Condors in Containers

Dennis van Dok

Nikhef Jamboree 2024-05-13

A farewell to Torque

For over 20 years, we have been running stoomboot with a batch system called Torque.

It's been a trusty companion through these many years.

We've come to know its quirks; its limitations; and its moods.

The end of the road has been reached. It is time to say goodbye. You could say the system is on life support, but in truth, there is no support.

But without Torque, what is next?

Flocking to HTCondor

  • The HTCondor system is a product that is developed and supported by a team from the University of Wisconsin-Madison
  • It's free, open source software
  • Nikhef has a history with it going back 30 years!

Transition in progress

  • We are installing more capacity to the new cluster at this very moment
  • Expect an invitation to join the new cluster in your Inbox soon
  • If you want to try it out early, drop a note at stbc-admin@nikhef.nl.

What happens to the old cluster?

  • We will keep the Torque cluster going for a while to smooth the transition.
  • Expect everybody switches before July

What happens to CentOS 7

  • Support for CentOS 7 runs out 30 June 2024
  • We won't be able to offer any CentOS 7 capacity after that date
  • You could use a CentOS 7 container, but we cannot guarantee that container images for CentOS7 will remain available.

Submit scripts

Old:

$ cat job.sh
#!/bin/bash
#
#PBS -q long

./run.sh

$ 

New:

$ cat runjob.sub
executable   = run.sh
log          = run.log
output       = outfile.txt
error        = errors.txt
+UseOS       = "el9"
+JobCategory = "long"
queue
$ 

Running jobs

Old:

$ qsub job.sh
17953664.burrell.nikhef.nl
$ 

New:

$ condor_submit runjob.sub
Submitting job(s).
1 job(s) submitted to cluster 556.
$ 

Other tools

Old:

  • qsub
  • qstat
  • qdel

New:

  • condor_submit
  • condor_q
  • condor_rm

Condor in Containers

  • All jobs will be run in a container
  • This is done transparently
  • shares (/home, /project, etc.) are available as normal
  • You may select either the base OS or bring your own container image

Selecting a basic OS

  • Put

    +UseOS: "el9"
    

    in your submission script.

  • This selects a base container image
  • currently allowed values are:

    {"el7", "el8", "el9"}
    

    Which select a default image compatible with Red Hat Enterprise Linux versions 7, 8, and 9 respectively.

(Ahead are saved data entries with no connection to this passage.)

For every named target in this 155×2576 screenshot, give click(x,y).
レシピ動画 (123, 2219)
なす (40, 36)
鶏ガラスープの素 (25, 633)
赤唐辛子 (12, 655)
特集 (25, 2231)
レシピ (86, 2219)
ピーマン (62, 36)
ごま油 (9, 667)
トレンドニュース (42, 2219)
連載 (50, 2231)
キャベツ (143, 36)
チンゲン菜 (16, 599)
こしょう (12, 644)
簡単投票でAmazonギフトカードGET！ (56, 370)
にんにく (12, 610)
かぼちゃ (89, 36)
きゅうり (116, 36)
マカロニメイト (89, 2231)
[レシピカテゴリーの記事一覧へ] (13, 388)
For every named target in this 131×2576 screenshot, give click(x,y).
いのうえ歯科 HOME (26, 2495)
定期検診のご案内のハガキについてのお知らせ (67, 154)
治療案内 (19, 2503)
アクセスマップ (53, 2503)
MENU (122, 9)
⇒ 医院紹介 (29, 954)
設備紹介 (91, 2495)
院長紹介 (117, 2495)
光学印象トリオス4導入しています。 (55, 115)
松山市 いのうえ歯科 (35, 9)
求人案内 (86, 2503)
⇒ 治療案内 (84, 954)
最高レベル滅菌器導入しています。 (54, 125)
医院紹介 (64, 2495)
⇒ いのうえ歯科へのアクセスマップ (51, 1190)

Selecting your own container image

Alternatively, you may choose any other container image. Or create your own.

+SingularityImage = "/project/myproject/ourimages/myfavouriteimage.sif"
or
+SingularityImage = "/cvmfs/unpacked.cern.ch/registry.hub.docker.com/..."
or
+SingularityImage = "/cvmfs/singularity.opensciencegrid.org/..."

Selecting a category

  • We like to tune priorities of jobs based on their characteristics
  • short jobs should be scheduled ahead of long jobs
  • jobs from users who run many jobs are lowered in priority

Setting the category

  • Specify

    +JobCategory = "short"
    

    in you job script

  • Allowed values are "short", "medium", "long" with different default and maximum run times.
  • Specify desired Maximum wall clock time with

    +MaxWallTime = 96 * 3600
    

    for the maximum 96 hours.

Containers, containers everywhere…

What are these containers anyway?

Similar to an operating system…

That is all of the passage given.